Modulation of the gait deficit in arthritic rats by infusions of muscimol and bicuculline.

Gait analysis in the adjuvant-induced arthritic rat model of chronic pain was used to examine the role of GABA(A) receptors in the development of pain. Drug solutions were administered continuously at 5+/-0.75 microl/h for 14 days via Alzet osmotic pumps (2ML2) placed under the skin of the back. The GABA(A) receptor agonist, muscimol, produces a dose-dependent reversal of the gait deficits seen in arthritic rats without reducing the tibiotarsal joints inflammatory edema or the histological picture of joint erosion and inflammation. The higher infusion rate for muscimol, 20 microg/h, caused the gait for the arthritic rats to be indistinguishable from that of normal non-arthritic rats. In normal, non-arthritic rats, muscimol did not show any effect on gait.
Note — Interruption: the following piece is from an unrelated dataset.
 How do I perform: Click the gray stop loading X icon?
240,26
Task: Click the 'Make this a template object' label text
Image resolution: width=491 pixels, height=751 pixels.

The GABA(A) receptor antagonist bicuculline showed small but significant exacerbation of stride length (P < 0.05) single and double stance time (P < 0.05) and swing time deficits (P < 0.05) in the arthritic rats, but no changes in measures of gait in the normal control rat. The results suggest that the development of arthritic pain is increased in the absence of GABA(A) receptor tone and that increasing GABA(A) receptor tone can reduce arthritic pain but does not affect the disease process.